Marta Jan­dová ist die Sän­gerin der mit­tel­er­folg­rei­chen Ulmer Band Die Happy und war Jurorin bei der Cas­ting-Show Pop­stars“, was die Fans von Die Happy sehr erbost hat, weil sie die Musik der Band anspruchs­voll und die Show anspruchslos finden, aber das kann man so oder so sehen. Alles in allem hofiert das Wirken von Frau Jan­dovic unge­niert den musi­ka­li­schen Main­stream, mal vom Rock‑, mal vom Popufer aus. So eine wird dann gerne beauf­tragt, den offi­zi­ellen DFB-Team­song zur Welt­meis­ter­schaft zu singen, weil man mit ihr keine bösen Über­ra­schungen erlebt – aller­dings auch keine guten.

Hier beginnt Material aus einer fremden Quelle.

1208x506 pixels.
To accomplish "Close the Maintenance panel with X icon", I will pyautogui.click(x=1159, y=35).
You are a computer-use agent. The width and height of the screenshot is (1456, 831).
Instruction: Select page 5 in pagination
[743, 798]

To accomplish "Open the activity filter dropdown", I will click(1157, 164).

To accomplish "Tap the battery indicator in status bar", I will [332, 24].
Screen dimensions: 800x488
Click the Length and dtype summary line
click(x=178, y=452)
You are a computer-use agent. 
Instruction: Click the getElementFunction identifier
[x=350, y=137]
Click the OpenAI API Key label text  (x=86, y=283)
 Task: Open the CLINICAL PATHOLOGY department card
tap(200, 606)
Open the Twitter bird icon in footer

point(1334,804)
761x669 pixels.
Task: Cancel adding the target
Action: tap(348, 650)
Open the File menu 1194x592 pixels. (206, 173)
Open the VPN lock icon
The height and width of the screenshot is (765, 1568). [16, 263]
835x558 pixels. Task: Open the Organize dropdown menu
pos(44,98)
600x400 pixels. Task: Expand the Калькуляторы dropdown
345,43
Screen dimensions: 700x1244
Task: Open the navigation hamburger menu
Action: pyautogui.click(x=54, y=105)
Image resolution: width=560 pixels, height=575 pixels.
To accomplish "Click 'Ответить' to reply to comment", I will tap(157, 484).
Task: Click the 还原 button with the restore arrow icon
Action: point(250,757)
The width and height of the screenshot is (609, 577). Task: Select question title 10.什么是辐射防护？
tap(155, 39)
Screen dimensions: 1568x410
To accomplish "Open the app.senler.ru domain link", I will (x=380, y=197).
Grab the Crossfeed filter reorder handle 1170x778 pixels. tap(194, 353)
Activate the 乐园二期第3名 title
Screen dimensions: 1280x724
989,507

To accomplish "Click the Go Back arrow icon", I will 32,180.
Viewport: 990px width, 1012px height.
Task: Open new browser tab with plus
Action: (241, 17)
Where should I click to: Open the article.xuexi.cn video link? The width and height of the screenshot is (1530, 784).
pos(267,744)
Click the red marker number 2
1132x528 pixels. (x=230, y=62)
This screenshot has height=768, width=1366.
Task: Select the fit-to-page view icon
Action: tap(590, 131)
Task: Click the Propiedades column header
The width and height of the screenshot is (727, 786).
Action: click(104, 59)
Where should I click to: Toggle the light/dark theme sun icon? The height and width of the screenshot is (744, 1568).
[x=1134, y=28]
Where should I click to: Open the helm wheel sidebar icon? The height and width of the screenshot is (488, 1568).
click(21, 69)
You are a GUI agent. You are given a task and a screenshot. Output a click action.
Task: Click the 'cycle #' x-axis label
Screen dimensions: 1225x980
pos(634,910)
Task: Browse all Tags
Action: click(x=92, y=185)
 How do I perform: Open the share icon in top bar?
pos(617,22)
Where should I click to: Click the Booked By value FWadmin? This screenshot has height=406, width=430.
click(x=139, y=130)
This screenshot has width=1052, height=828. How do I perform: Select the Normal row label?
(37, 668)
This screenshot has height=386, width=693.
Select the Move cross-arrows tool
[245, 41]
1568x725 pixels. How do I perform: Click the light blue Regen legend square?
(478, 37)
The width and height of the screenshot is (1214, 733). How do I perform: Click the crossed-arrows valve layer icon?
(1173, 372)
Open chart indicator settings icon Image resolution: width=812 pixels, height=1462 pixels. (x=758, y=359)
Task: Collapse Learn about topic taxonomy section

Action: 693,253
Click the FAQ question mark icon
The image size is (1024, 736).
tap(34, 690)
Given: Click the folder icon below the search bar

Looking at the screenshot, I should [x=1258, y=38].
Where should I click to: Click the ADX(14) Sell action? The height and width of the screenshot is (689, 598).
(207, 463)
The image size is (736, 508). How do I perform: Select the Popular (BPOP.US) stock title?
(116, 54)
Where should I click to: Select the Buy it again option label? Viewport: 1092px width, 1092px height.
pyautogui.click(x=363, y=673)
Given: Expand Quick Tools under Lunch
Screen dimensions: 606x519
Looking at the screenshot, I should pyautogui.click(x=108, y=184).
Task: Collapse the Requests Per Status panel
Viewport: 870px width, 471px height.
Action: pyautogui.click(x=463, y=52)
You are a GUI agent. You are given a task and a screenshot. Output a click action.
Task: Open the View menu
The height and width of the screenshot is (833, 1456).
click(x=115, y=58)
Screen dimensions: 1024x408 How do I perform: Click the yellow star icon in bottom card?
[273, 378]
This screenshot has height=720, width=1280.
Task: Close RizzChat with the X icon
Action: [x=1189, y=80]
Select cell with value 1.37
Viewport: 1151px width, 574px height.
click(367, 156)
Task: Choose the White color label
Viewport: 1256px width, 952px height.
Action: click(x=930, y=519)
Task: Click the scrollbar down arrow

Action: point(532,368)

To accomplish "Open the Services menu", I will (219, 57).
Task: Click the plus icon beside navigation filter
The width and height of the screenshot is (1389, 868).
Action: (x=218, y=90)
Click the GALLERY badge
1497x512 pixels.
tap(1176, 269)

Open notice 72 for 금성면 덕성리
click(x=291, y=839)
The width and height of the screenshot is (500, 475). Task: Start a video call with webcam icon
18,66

Sister hit the goal“ klingt dann auch wie ein Lied von der Res­ter­ampe der letzten Popstars“-Staffel, für das man einen neuen Text geschrieben hat, dem mög­lichst viele Schlüs­sel­wörter (Dreams! Coming! True!) unter­ge­ju­belt wurden.

Nach dem zweiten Refrain kommt eine soge­nannte Bridge mit eksta­ti­scher Zuschau­er­ku­lisse, die aller­dings eher nach Rock am Ring“ als nach Fuß­ball­sta­dion klingt, und afri­ka­ni­schen Chören – pas­send zur ersten Frauen-WM in Afrika. Ach, die WM ist gar nicht in Afrika? Egal, afri­ka­ni­sche Chöre gehen seit Waka Waka“ immer.

Wann liefen die Dinge aus dem Ruder?

Was bleibt, ist ein ziem­lich gesichts­loser 08/15-Song. Aber so häufig, wie man mit dem auf uns ein­prü­geln wird, werden wir uns die Melodie bestimmt irgend­wann merken können, und eines Tages – irgend­wann zwi­schen Viertel- und Halb­fi­nale – werden wir mit­singen. Und uns fragen, wann in unserem Leben die Dinge anfingen, aus dem Ruder zu laufen.